How to draw a picture on a cake
Now there's not too much to Phineas and Ferb so I just freehanded this cake but with more complex characters I use the tried and true method below:

1) Find a picture you'd like to use (any cartoon character works fine)
2) Print the picture and trace the lines in frosting. Use the same color frosting as you used on the base of your cake.   That way if it doesn't turn out you can just spread it back into the cake and try again!
3) Turn the picture upside down onto your cake and press lightly allowing the frosting outline to stick to the cake.  Remember that your picture will be inverted so it works better if  your picture doesn't have words on it. If you want to use one with words just hold your picture up to the window so it's see through and trace it on the back of the page.  That way when you flip it on the cake the words will be the right way.
4) Using a small or medium sized star tip and firm frosting fill in your outline with the colors that you need.  
5) trace the outline of the shapes in black as needed for depth.
6) Fill in the background with stars too...use any solid color to really make it pop!

The Activities
1) Pin the hair on Phineas. Just like it sounds! Draw or print a large poster of Phineas minus the hair.  Make up some hair using construction paper or tissue paper or yarn.  Each kid gets a turn blindfolded and has to pin the hair in the right place.  The person who is closest wins!

2) Where's Perry?
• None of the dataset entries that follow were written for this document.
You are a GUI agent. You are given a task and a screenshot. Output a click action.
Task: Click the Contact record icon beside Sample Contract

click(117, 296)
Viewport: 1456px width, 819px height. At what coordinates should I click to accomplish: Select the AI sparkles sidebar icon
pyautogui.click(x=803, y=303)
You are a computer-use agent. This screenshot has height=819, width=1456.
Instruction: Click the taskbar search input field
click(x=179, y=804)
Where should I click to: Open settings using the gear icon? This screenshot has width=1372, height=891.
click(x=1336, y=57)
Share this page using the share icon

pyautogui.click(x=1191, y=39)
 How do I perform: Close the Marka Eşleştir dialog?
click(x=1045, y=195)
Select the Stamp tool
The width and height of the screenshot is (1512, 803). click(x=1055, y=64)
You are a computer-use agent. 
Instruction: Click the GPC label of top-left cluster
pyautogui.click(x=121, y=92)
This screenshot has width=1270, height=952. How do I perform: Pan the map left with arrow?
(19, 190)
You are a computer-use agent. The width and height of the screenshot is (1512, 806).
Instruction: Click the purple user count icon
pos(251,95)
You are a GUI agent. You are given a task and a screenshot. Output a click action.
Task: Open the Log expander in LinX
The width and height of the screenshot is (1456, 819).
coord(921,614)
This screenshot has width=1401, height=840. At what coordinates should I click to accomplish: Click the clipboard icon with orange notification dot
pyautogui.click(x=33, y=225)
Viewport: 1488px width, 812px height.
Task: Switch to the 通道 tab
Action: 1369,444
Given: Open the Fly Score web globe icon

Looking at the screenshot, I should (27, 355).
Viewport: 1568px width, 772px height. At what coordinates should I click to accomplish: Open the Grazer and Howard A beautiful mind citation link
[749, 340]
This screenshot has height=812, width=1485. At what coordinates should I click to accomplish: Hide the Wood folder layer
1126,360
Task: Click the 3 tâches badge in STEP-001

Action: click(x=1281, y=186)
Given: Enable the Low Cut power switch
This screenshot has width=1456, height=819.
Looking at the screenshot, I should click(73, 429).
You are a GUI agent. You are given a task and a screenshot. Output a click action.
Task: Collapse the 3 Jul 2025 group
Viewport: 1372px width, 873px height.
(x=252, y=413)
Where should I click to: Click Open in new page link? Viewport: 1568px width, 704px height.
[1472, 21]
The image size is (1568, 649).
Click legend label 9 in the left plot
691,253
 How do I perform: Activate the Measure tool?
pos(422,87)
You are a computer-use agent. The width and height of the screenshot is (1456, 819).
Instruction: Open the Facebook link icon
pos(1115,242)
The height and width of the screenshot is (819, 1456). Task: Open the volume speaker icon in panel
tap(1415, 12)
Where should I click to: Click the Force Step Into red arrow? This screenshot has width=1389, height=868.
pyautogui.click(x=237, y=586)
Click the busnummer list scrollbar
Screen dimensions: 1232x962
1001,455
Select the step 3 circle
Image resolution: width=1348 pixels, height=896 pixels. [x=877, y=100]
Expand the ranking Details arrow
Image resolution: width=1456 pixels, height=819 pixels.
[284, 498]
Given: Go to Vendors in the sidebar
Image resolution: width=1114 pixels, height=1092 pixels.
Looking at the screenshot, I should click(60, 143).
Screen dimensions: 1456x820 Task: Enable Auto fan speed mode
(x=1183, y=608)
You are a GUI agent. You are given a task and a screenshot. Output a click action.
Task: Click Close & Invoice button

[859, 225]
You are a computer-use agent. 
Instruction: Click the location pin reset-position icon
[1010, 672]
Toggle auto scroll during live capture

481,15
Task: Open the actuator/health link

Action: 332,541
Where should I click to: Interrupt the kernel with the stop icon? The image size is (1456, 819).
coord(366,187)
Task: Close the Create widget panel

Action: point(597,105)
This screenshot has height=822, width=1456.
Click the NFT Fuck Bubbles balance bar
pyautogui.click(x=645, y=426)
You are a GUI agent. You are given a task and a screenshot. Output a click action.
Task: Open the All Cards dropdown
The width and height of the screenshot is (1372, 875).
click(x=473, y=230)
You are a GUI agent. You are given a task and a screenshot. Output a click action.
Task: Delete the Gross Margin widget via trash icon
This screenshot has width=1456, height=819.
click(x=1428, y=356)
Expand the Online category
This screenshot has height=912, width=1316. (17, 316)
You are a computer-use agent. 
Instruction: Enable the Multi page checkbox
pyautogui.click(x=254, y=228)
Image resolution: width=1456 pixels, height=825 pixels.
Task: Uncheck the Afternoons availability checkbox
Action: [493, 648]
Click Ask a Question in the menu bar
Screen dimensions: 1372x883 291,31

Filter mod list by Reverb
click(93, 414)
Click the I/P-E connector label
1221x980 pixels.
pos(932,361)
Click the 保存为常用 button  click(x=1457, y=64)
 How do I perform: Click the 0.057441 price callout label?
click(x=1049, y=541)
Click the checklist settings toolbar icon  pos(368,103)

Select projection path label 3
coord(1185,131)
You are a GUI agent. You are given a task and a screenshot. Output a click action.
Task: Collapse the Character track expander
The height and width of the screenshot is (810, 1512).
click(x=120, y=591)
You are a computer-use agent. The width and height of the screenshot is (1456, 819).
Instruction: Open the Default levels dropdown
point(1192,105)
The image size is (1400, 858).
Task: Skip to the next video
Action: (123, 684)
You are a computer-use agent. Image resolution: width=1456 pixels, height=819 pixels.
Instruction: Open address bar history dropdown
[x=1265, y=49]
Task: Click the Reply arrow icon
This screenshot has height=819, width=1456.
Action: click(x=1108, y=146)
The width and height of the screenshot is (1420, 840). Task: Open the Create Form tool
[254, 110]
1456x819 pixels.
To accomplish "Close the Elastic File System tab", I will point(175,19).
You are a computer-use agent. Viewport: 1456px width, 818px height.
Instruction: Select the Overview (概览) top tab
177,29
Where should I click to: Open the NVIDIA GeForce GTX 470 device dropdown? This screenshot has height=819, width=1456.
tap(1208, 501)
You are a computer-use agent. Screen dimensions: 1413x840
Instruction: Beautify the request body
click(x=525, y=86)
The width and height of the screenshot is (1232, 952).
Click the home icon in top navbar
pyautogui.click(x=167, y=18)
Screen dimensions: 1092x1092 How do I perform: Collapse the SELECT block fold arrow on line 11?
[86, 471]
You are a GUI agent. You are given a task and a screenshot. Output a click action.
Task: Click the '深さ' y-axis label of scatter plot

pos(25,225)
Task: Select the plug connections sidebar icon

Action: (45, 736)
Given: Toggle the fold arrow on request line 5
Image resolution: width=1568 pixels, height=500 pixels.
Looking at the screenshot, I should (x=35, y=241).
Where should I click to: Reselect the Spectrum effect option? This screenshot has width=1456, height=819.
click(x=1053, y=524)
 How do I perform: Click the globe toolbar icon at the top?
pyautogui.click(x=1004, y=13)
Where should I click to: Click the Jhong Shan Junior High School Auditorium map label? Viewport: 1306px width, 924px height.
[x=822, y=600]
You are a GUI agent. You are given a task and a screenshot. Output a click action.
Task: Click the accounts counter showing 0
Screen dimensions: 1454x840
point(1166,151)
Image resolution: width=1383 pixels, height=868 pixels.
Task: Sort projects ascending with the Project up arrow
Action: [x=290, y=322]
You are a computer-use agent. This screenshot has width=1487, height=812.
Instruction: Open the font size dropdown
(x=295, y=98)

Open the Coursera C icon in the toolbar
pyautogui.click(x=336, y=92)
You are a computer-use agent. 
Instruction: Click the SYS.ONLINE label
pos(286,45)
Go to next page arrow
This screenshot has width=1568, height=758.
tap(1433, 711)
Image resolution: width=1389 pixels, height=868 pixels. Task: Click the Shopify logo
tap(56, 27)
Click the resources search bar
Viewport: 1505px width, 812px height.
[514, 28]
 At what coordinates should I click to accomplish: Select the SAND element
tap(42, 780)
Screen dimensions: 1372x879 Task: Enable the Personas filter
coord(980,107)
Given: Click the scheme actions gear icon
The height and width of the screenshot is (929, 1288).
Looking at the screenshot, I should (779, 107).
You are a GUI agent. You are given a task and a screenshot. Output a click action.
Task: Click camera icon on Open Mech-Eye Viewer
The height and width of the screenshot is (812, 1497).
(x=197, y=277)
Get a Perry stuffed animal and kids take turns being it.  Whoever is it leaves the room and the rest of the kids hide it.  Then the player comes back in the room and the rest of the kids yell "hot" or "cold" while they try to find it.

3) Busted!!This is basically red light green light only if you catch someone moving on a red light you get to yell Busted! Just like Candace :)

4) Whatcha Doin' ? For this game everyone stands in a circle.  You ask the birthday kiddo "Whatcha Doin" and then they think of an action like "swimming".  Everyone in the circle then pretends to be swimming in place.  Then the birthday person asks the kid to their right the same question and everyone pretends to do what they are doing.  Kids keep asking to the right and following the leader. If they get really good you can add actions onto each other so that they have to do them all at once like pat their head, rub their tummy, jump on one foot, sticking out their tongue! :)

Party Favors
I'm kind of over the giant bag of cheapo toys that your supposed to send home from parties now. I do think it's good etiquette to send each guest home with a party favor but I just don't think it needs to be a big expensive bag of stuff.  So I usually try and think of a little something to send home that goes with the theme.  Here are a few little ideas I had for this party:

-Little purple bows that look like Isabella's for the girls. (you could even make your own)
-magnifying glasses
- secret agent hats
- Perry the Platypus craft (they make themselves)

So there you go! Let me know if you've ever done a Phineas and Ferb party and add your ideas below in the comments for others to try.  I'll end with a picture of my cute little 4 year old...who is almost 5 now! Happy Birthday (8 months ago) little girl!